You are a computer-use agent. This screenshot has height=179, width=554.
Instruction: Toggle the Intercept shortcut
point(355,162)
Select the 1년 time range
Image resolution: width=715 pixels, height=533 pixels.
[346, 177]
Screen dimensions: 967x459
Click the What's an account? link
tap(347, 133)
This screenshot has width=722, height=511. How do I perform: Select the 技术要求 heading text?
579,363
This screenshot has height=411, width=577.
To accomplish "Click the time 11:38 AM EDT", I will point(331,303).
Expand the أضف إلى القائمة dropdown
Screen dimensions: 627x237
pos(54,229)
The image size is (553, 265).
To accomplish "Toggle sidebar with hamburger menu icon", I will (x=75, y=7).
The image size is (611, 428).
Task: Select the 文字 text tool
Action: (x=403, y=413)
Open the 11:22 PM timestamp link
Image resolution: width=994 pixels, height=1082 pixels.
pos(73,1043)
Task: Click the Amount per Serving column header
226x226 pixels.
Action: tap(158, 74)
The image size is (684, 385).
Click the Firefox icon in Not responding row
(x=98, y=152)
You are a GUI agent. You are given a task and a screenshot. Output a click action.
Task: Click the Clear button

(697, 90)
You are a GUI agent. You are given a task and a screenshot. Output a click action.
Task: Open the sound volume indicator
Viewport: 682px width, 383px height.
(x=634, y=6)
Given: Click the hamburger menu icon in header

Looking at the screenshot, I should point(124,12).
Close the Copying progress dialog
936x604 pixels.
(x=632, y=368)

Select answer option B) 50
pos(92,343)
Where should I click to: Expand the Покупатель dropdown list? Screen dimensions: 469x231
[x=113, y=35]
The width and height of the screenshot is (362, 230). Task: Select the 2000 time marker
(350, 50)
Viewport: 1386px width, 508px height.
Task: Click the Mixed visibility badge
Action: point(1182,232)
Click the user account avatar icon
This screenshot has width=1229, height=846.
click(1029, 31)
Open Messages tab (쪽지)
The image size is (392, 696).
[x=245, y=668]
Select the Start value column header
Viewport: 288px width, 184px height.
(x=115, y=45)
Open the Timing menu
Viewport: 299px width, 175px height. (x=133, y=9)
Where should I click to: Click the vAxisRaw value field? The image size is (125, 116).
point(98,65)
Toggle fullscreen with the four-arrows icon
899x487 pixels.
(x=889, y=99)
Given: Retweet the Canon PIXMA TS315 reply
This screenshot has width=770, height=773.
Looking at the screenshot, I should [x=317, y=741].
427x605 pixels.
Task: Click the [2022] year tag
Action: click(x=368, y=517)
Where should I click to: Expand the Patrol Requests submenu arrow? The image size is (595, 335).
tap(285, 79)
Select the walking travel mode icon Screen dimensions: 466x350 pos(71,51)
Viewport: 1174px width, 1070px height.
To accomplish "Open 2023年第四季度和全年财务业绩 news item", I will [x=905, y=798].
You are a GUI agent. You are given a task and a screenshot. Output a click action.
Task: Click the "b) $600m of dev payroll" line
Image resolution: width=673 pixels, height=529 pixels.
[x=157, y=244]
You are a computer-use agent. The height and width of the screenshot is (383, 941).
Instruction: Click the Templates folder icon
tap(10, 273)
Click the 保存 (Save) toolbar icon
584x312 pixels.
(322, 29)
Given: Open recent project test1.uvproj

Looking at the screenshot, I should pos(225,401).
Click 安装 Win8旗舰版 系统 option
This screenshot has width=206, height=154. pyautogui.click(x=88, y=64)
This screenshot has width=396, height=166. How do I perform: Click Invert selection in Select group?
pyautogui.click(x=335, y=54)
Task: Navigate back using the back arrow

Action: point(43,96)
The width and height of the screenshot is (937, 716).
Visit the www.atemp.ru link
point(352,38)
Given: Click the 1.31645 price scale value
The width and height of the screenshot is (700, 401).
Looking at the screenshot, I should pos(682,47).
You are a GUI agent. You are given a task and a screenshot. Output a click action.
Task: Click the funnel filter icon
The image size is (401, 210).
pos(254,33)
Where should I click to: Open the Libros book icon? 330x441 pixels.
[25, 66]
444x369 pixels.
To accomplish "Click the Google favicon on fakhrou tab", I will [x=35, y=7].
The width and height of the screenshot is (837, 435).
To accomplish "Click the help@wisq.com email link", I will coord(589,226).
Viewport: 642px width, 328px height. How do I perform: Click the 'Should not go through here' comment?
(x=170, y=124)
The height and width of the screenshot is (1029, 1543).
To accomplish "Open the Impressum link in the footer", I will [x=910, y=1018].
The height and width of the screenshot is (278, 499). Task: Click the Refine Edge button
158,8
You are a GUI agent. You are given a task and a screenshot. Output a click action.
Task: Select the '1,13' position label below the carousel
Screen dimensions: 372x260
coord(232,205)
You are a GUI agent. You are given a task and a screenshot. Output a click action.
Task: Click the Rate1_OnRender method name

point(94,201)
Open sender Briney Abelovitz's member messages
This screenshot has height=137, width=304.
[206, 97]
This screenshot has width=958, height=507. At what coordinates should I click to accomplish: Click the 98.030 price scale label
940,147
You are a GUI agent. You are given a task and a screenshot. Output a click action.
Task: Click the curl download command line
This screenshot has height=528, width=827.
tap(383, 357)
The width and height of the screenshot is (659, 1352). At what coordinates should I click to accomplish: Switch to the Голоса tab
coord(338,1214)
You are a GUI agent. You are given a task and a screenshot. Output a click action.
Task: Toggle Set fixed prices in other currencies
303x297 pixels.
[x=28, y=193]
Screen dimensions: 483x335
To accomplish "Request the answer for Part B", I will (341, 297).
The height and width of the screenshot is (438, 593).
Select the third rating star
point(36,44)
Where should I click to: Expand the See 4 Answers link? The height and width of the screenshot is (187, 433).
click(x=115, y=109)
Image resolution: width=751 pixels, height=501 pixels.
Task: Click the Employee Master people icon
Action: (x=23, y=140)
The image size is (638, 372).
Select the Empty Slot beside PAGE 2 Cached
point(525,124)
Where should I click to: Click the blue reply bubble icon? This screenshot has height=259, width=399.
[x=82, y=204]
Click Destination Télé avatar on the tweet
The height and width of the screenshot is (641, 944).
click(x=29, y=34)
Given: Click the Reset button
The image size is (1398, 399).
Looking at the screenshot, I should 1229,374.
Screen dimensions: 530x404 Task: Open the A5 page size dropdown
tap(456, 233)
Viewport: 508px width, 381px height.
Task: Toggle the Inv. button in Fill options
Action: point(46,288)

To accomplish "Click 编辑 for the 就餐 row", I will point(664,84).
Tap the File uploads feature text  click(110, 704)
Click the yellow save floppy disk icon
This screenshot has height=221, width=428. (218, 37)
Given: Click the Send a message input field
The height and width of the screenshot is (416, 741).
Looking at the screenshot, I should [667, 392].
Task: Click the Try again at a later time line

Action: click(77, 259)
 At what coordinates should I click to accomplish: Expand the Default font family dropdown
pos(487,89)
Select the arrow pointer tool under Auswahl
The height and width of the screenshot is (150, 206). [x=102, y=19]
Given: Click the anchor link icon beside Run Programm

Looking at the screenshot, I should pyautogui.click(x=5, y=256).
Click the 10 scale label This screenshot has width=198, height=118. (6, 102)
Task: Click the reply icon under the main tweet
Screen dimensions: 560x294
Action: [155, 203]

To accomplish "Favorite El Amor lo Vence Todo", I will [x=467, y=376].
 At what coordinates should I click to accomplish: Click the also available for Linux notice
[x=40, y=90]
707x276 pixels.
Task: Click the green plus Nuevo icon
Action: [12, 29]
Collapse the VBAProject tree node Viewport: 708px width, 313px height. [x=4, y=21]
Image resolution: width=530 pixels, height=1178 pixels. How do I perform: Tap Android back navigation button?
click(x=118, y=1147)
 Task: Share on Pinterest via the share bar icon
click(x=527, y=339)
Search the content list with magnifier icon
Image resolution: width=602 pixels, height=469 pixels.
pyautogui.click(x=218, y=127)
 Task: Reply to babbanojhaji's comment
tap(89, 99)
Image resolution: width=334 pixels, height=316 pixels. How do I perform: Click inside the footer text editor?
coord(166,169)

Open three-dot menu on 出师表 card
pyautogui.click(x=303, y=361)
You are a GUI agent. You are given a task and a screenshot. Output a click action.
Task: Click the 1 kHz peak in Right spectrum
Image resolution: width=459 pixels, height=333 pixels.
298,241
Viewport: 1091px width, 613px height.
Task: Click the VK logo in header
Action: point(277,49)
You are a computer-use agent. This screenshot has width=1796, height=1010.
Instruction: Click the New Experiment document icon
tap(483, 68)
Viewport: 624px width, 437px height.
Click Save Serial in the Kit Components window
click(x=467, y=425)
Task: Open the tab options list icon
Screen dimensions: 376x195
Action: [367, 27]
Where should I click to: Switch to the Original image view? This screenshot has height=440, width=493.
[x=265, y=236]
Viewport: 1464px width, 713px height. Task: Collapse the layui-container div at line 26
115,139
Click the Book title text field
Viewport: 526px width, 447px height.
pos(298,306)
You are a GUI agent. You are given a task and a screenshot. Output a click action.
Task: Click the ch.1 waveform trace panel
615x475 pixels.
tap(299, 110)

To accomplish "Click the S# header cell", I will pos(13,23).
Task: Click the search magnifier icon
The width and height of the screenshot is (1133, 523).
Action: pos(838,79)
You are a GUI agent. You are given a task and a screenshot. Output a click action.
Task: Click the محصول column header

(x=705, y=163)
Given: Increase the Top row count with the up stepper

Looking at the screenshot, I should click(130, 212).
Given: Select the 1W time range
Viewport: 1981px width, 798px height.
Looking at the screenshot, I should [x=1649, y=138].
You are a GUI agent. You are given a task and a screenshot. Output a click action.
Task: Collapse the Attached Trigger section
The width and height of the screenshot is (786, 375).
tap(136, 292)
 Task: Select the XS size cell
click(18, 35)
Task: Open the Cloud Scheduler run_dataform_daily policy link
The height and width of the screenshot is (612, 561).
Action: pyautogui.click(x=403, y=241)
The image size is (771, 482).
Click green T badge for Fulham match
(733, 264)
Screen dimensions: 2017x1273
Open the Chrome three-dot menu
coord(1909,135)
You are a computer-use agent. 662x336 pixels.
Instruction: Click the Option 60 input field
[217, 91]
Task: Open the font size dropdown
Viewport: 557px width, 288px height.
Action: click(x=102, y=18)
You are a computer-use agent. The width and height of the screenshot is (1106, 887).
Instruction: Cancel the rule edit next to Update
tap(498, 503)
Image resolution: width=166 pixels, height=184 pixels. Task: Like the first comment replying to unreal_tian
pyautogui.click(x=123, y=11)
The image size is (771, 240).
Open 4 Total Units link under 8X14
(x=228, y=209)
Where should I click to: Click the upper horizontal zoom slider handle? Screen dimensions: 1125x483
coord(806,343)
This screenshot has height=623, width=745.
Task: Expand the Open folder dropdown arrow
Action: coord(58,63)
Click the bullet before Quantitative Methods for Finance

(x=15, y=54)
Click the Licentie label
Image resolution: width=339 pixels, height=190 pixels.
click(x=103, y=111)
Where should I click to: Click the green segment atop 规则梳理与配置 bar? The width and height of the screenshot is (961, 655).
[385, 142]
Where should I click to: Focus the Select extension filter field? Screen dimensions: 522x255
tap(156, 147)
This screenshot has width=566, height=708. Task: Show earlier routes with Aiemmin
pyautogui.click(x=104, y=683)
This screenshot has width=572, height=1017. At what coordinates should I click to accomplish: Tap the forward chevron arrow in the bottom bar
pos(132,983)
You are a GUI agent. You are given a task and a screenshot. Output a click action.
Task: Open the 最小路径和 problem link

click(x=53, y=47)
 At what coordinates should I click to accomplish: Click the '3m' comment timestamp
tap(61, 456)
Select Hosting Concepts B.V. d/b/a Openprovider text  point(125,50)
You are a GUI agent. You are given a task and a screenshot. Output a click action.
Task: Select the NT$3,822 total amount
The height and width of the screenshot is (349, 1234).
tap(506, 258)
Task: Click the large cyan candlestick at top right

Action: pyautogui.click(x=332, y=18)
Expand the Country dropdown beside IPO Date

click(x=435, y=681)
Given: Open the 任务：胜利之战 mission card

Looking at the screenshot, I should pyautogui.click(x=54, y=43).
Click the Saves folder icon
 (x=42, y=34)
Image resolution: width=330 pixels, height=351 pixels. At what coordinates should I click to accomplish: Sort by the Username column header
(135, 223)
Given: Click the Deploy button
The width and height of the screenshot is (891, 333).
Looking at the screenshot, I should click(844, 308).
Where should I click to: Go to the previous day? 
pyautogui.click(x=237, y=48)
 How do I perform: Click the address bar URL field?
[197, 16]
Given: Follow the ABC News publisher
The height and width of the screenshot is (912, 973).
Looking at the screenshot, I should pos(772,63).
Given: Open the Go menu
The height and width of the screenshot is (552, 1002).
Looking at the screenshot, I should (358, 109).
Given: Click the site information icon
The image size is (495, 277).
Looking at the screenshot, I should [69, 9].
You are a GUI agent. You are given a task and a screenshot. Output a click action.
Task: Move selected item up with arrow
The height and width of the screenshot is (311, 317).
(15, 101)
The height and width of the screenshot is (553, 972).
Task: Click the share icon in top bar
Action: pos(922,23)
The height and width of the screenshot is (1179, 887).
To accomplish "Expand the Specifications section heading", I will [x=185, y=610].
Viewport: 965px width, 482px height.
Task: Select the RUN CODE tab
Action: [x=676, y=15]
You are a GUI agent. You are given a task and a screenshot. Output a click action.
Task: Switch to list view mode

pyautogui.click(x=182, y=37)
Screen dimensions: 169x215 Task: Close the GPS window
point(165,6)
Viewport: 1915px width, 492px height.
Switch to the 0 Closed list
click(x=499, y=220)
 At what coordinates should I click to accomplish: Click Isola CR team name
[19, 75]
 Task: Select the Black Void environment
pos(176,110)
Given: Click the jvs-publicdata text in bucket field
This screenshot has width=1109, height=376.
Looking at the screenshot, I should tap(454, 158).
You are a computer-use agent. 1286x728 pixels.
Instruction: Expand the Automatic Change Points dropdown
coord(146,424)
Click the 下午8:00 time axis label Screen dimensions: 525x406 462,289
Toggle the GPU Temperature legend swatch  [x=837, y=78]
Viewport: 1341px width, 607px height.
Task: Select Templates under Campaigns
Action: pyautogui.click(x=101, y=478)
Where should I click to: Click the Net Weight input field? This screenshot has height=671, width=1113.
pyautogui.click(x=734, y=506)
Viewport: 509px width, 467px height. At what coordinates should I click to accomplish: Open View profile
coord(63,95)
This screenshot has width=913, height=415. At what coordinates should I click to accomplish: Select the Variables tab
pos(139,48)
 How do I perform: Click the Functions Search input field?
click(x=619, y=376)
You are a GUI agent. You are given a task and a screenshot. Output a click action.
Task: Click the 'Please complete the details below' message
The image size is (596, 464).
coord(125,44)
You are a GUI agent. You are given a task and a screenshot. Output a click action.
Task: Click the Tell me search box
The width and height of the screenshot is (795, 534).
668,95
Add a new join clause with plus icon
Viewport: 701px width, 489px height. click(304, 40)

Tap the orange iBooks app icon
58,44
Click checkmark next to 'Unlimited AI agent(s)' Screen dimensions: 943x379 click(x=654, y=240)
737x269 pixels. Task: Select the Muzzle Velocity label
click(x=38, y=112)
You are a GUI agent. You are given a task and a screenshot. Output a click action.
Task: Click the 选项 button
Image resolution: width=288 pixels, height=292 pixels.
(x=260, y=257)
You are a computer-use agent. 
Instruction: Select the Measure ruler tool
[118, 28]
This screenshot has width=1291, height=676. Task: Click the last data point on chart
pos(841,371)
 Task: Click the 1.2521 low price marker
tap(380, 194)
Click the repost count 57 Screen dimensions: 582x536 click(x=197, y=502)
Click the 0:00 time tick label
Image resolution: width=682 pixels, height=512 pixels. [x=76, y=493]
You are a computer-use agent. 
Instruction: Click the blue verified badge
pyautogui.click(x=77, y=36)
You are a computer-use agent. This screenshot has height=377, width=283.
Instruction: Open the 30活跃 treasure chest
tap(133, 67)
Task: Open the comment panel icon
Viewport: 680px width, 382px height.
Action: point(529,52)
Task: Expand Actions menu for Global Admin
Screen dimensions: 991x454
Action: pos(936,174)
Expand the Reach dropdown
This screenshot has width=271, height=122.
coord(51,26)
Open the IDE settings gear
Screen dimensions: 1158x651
- - - - -
▸ EXERCISE DIRECTIONS: Return every line from the entries that holds the string "computer".

▸ RESPONSE FOR THIS EXERCISE:
You are a computer-use agent. This screenshot has height=179, width=554.
You are a computer-use agent. The height and width of the screenshot is (383, 941).
You are a computer-use agent. This screenshot has width=1796, height=1010.
You are a computer-use agent. 662x336 pixels.
You are a computer-use agent. The width and height of the screenshot is (1106, 887).
You are a computer-use agent. 1286x728 pixels.
You are a computer-use agent. 
You are a computer-use agent. 
You are a computer-use agent. This screenshot has height=377, width=283.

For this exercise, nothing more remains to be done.